C’est une posture stratégiquement significative. Plutôt que d’engager la puissance de distribution de Visa au service d’Open USD, McInerney a positionné le géant des paiements comme le tissu conjonctif du marché plus large des stablecoins — un rôle que les analystes de Mizuho ont décrit comme le « stablecoin des stablecoins ». Dans ce cadre, Visa capte de la valeur non pas grâce à la victoire d’un jeton en particulier, mais parce que tous ont besoin de circuler sur un système de rails commun.

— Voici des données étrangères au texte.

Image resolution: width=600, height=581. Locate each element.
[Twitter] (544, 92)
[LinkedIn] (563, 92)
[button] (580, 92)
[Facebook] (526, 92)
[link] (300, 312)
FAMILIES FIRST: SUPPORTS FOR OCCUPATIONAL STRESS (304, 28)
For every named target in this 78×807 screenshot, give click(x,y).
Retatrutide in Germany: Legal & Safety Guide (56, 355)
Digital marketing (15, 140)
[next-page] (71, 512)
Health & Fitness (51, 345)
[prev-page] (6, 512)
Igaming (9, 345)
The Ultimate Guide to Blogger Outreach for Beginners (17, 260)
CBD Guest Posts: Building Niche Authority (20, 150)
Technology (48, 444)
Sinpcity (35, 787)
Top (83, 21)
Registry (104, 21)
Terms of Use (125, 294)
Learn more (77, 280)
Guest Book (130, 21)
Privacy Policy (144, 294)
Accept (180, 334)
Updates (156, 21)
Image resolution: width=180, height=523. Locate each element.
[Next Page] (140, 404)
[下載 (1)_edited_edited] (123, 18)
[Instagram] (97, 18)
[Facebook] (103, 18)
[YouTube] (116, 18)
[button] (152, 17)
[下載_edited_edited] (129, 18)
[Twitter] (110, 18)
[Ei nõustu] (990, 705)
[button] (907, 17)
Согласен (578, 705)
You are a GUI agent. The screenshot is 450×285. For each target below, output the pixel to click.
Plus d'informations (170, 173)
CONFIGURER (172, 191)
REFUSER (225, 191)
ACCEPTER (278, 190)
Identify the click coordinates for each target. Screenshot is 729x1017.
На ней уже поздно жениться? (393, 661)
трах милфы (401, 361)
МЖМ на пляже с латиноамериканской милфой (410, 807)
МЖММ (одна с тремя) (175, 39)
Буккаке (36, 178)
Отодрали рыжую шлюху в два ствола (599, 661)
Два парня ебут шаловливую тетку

Les analystes Dan Dolev et Alexander Jenkins de Mizuho ont soutenu dans une note que la prolifération des dollars numériques pourrait en réalité accroître la demande pour un réseau central capable de les connecter, rendant les stablecoins individuels de plus en plus interchangeables et Visa de plus en plus indispensable. C’est une thèse contre-intuitive : plus les stablecoins fragmentent le marché, plus Visa en bénéficie.
Visa prend déjà en charge plusieurs stablecoins via ses produits de règlement, de cartes et de transferts d’argent. Les commentaires de McInerney confirment que le soutien d’Open USD par Visa ne s’accompagne pas d’une clause d’exclusivité — ni de quoi que ce soit qui s’en approche.
Consortium Open USD et modèle de gouvernance
Open USD est soutenu par Open Standard, un consortium indépendant qui a réuni plus de 140 entreprises participantes dans le monde — parmi lesquelles Mastercard, Stripe, Coinbase, BlackRock, BNY et Google. Le stablecoin est prévu pour un lancement plus tard en 2026, bien qu’Open Standard n’ait pas annoncé de date exacte, d’offre en circulation initiale ni de volumétrie de transactions confirmée.
Un modèle économique différent de l’USDT et de l’USDC
La philosophie de conception d’Open USD le distingue des jetons dominants. Là où Tether contrôle la gestion des réserves de l’USDT et où Circle gère l’économie de l’USDC, le modèle d’Open Standard repose sur une gouvernance indépendante et une supervision des réserves dirigée par les partenaires. Les entreprises pourront émettre et racheter de l’OUSD sans frais ni limites de volume, la majeure partie des revenus de réserve revenant aux partenaires qui distribuent le jeton plutôt qu’à un émetteur central.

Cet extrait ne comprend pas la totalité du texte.